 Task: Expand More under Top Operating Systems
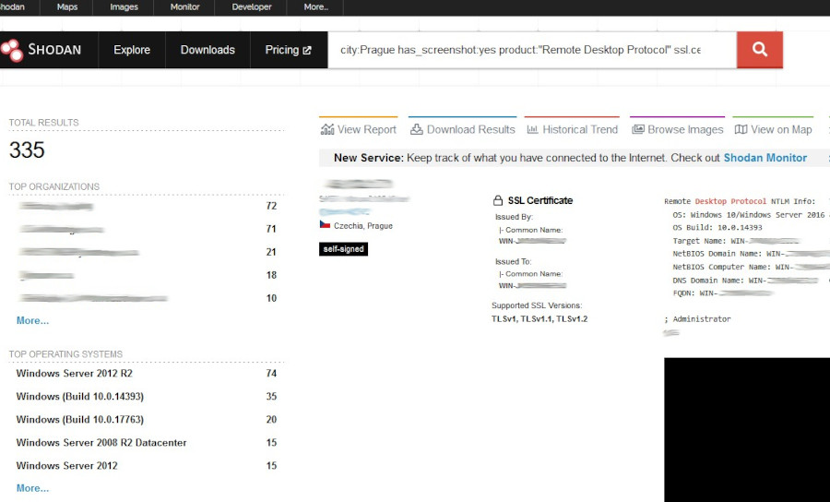click(32, 488)
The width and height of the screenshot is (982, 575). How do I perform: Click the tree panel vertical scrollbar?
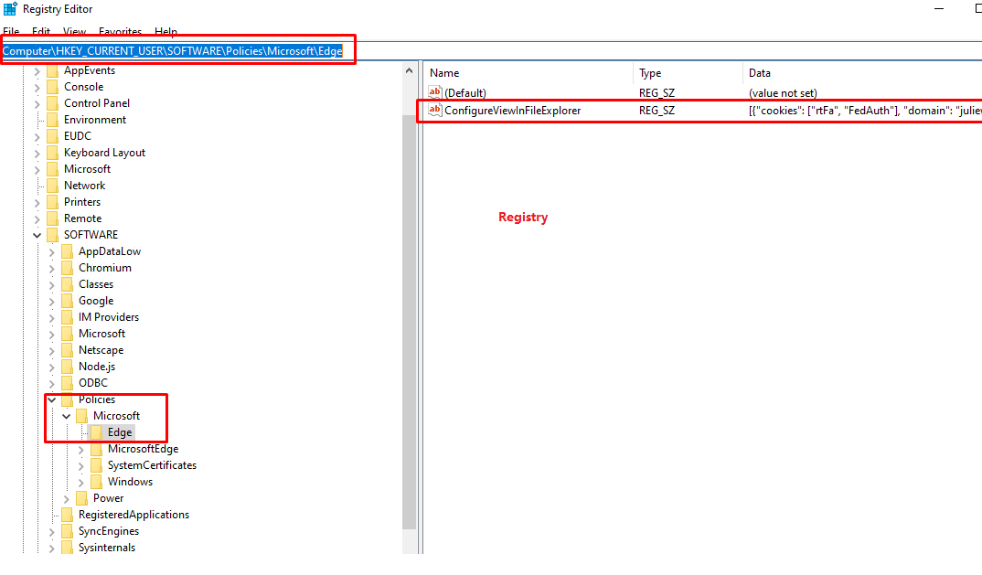[410, 274]
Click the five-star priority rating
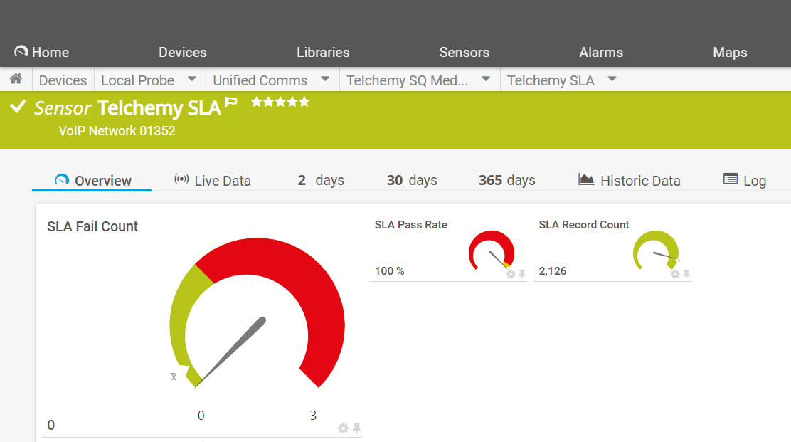This screenshot has width=791, height=442. click(x=280, y=102)
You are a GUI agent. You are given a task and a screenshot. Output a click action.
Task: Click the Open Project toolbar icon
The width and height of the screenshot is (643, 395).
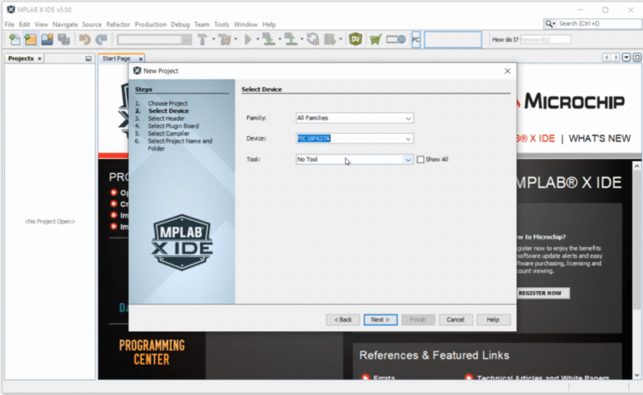(47, 39)
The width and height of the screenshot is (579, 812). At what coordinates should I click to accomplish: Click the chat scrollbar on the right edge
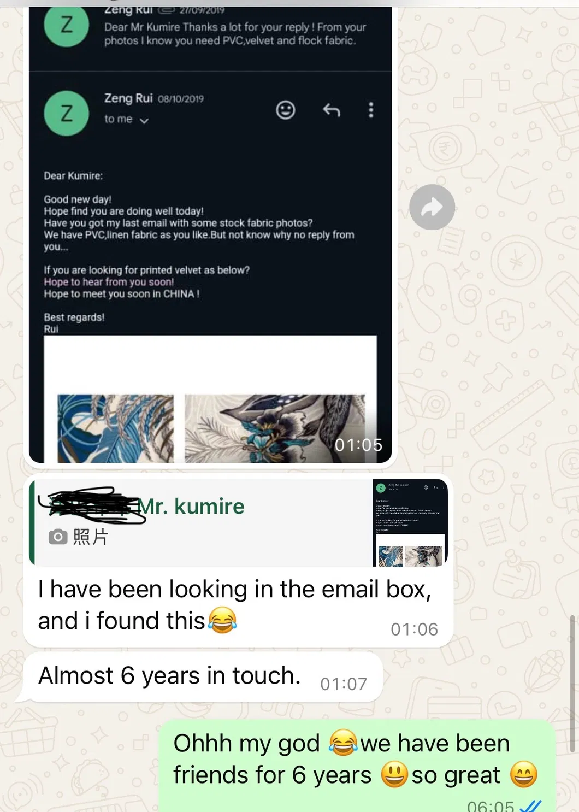(x=572, y=683)

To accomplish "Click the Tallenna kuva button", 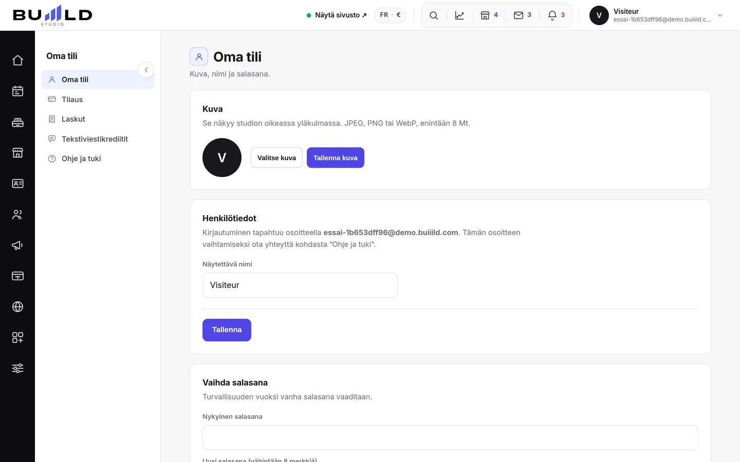I will [x=336, y=158].
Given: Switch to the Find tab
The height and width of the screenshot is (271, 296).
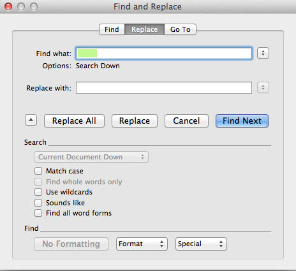Looking at the screenshot, I should point(112,29).
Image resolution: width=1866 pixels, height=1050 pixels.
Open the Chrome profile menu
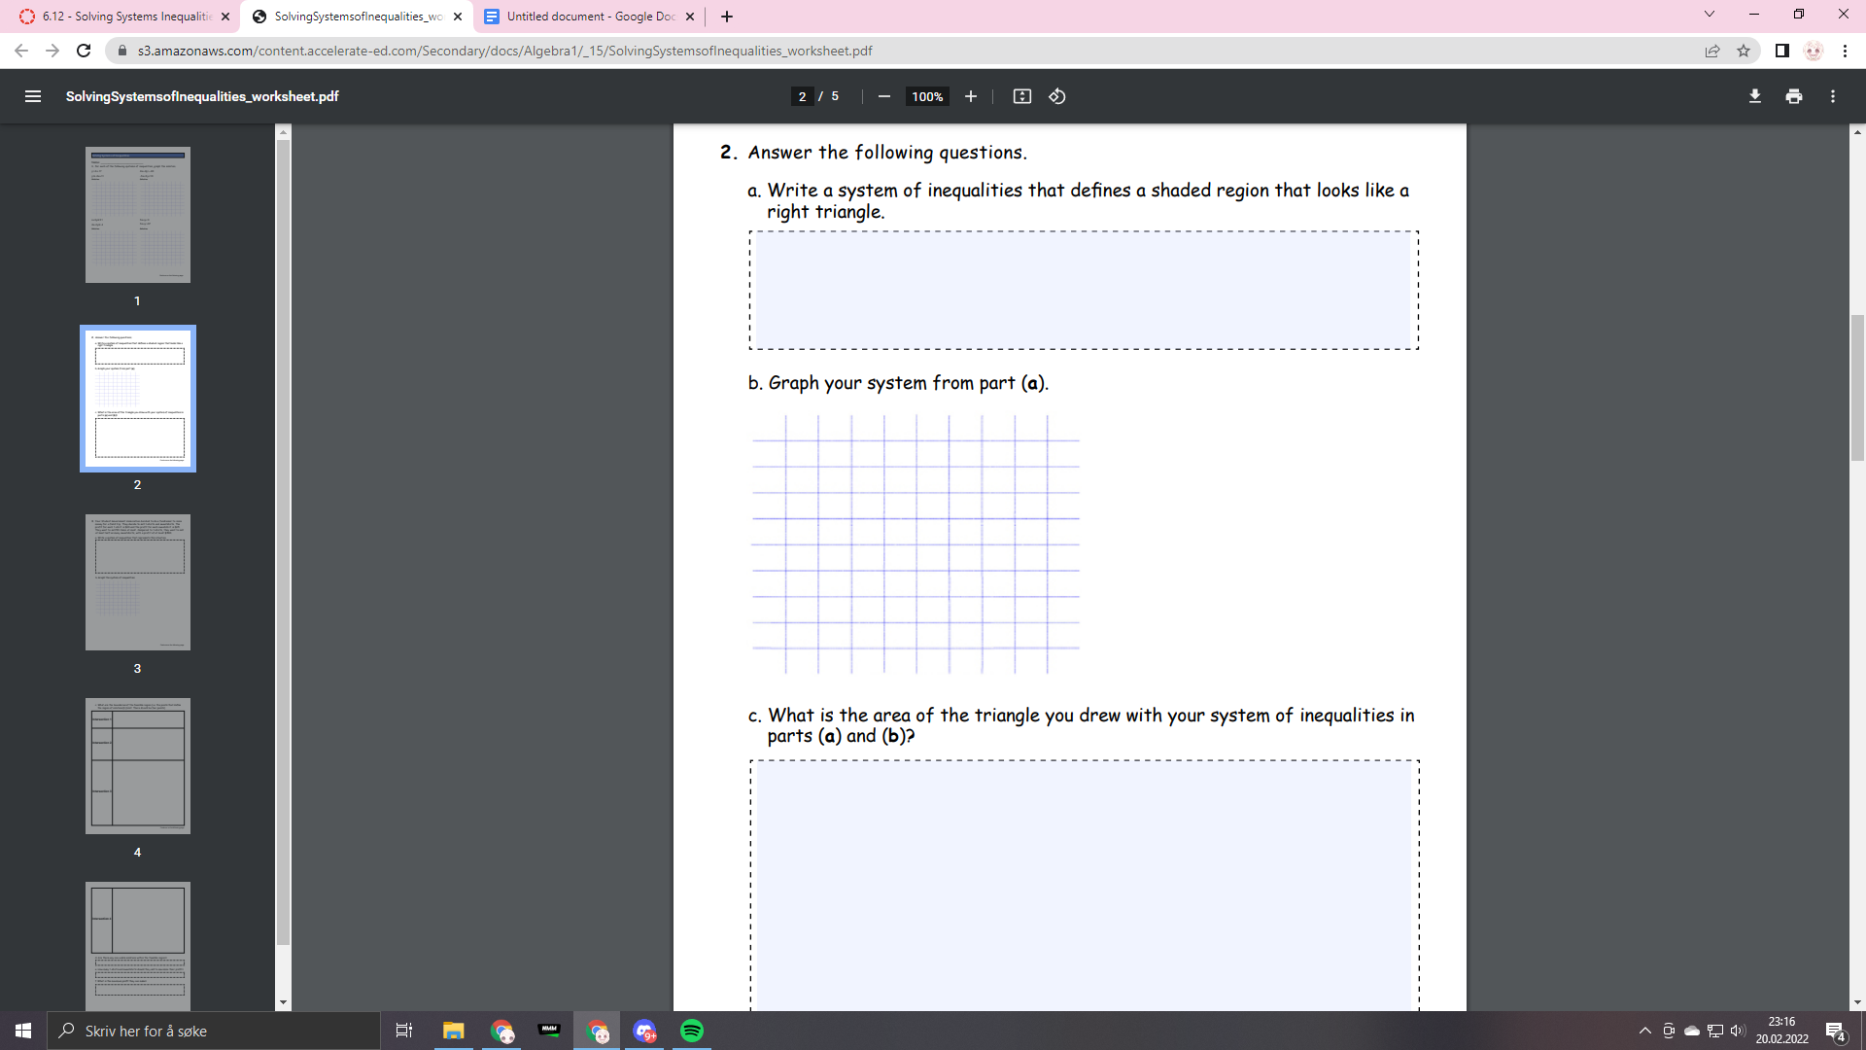(x=1814, y=51)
● ● ● ●
- WORK TO DO
Can you pick out every line of the data above that contains the word "Open" and copy each of those lines in full?

- ANSWER FOR THE TASK
Task: Click the Open Project toolbar icon
Open the Chrome profile menu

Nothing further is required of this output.